Have you ever asked yourself this question – Am I really up for this? Can I handle the not knowing how things are going to turn out? If you were training to be a Navy Seal … which I know you are not, but if you were, you would endure a fair amount of discomfort. It’s called Hell Week.

 Imagine, being naked in the Pacific with stage two hypothermia. Your trainer gets you out of the water and calls you over. You run over shaking uncontrollably and he offers you a cup of hot chocolate. He walks you over by the warm ambulance and says “I know that you don`t need this … ring this bell, I`ll let you drink that hot chocolate, put a blanket around you, and put you in the back of that ambulance.“ You look in the ambulance and see a half dozen other guys in there sipping hot chocolate. You ask yourself, “What am I doing?!“ Then you catch yourself and hand the trainer back the hot chocolate.

 When would you do that? Hand back the proverbial hot chocolate? Do you default too often, to comforting yourself?  Are you bold enough to do the right thing? These are the questions I am asking myself now. Sometimes you shouldn`t take the hot chocolate. What is important enough … what is the bigger stake that compels YOU to stay with the discomfort?

   2.       Fight Your Instincts … Don`t Run and Don`t Hide

Fear makes you want to “fight or flight“ … either way it is about ending the gap, coming to a resolution, forcing an outcome. What are the alternatives? Can you stay with something, endure the uncertainty and move patiently towards what you really want? Do you have the fortitude?

   3.       Stay in This Moment

When asked how a Navy Seal gets through Hell Week, Howard Wasdin, a former Navy Seal on Team Six (the unit that killed Osama Bin Laden), says simply, “You have to look at it as Hell Minute.“ Their focus is getting through the next minute. When you are in a particularly challenging time, saying I just have to get through the next month seems like an eternity, particularly if you are literally freezing and starving and in danger. Fear is pointing you to be present right now … only with that kind of focus can you assess and make choices that serve your real goals. Stress will take you right out of the moment and get in the way of clear thinking.

  4.       Stay Committed to “Your Something Bigger“

The one thing that you know about a Navy Seal is that they won`t quit.

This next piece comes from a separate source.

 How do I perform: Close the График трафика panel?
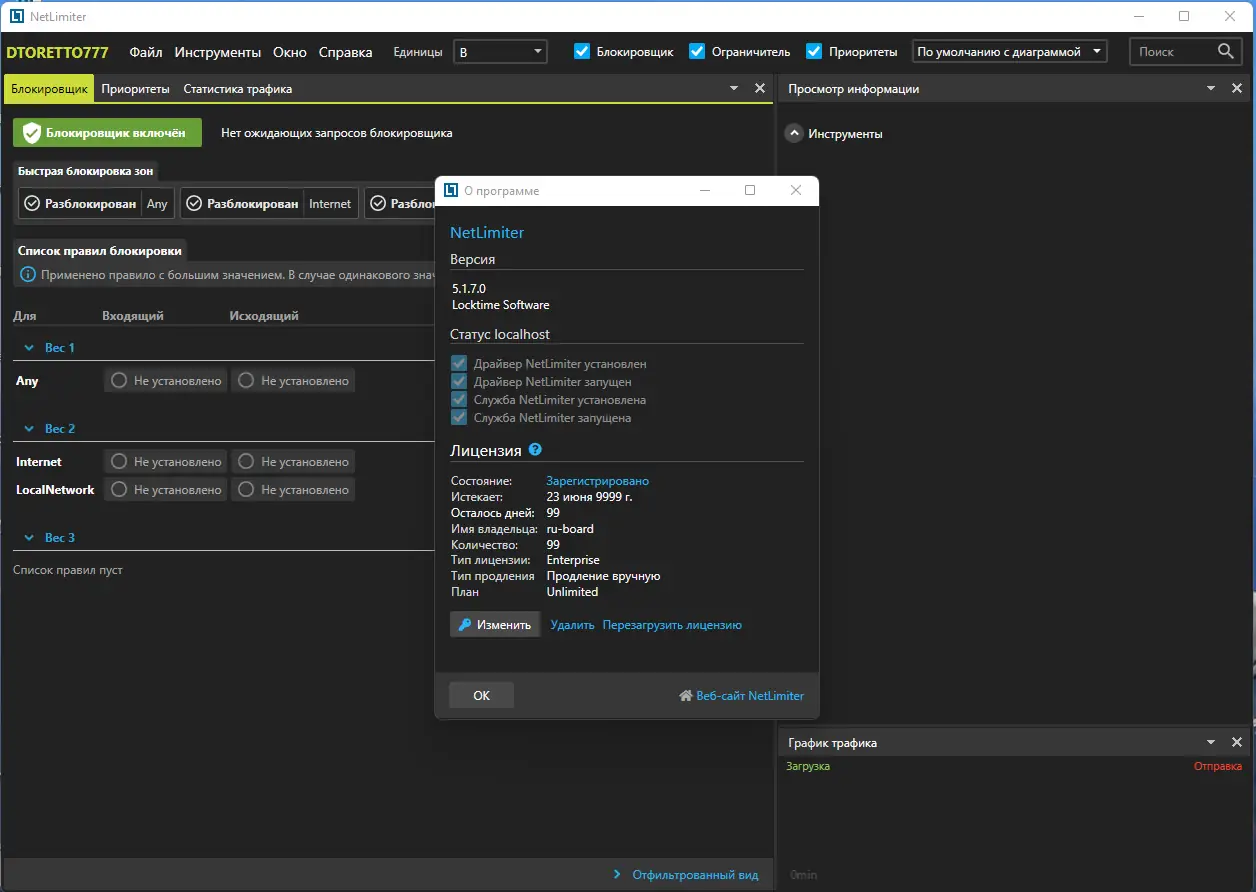pyautogui.click(x=1237, y=742)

How committed are you to your new business, to your fitness goals, to finishing a project or simply to living your life on your terms? Will you stay with it, even when it gets harder than you even imagined it could be? Without passion and vision you cannot endure the challenge.

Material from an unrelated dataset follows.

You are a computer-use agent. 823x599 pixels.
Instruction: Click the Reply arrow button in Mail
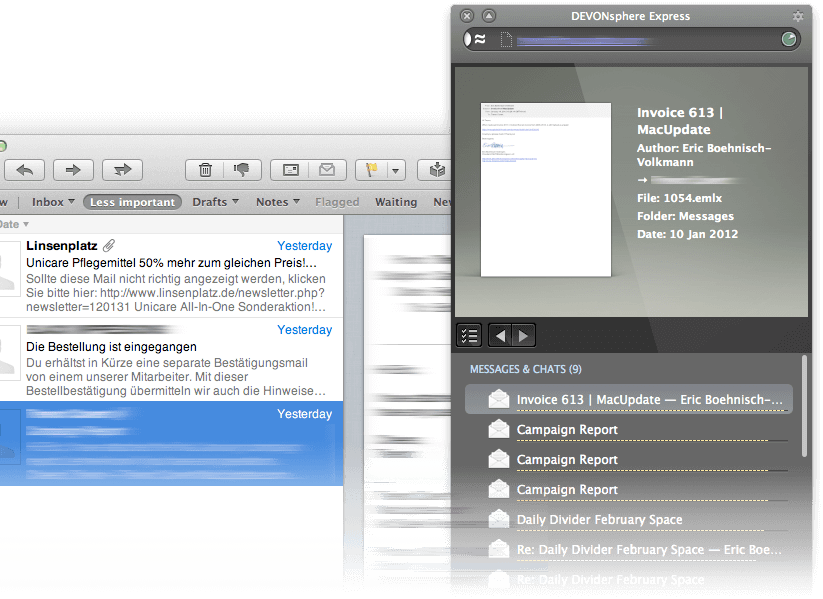pyautogui.click(x=25, y=170)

 5.       Practice Using Fear to Your Advantage

When fear strikes what do you do? Here is something I try to remember about many things … “You don`t rise to the occasion, you sink to your level of practice.“ So how do you know that you will access calm, presence, focus and clarity when you are afraid? You practice. Take time each day to breathe, slow down your heart rate, become centered and grounded. Feel it in your body physically. Don`t let the endgame come into your thinking. When fear kicks in, you have rehearsed extreme presence so many times that the training and muscle memory take over.  NOW, really is the time to begin a meditation practice. The best leaders do.

 6.       Ask Yourself Some Clarifying and Inspiring Questions

Finally … check this video out.  Johnathon Fields has a trailer for a new book called, The Uncertainty Book, coming out in September 2011. He asks three important questions. They have inspired me and moved me to action. Fear and Paralysis don`t need to live together … why not let fear trigger a whole new set of actions and convictions?

 ·         What if I fail and recover?

·         What if I do nothing?

·         What if I succeed?


   Sooo, what are YOU learning? How and what are your people leaders communicating about change and uncertainty? More importantly what are they role modelling?

 *I was saddened to hear that Navy Seals (from Team 6) were recently shot down over Afghanistan.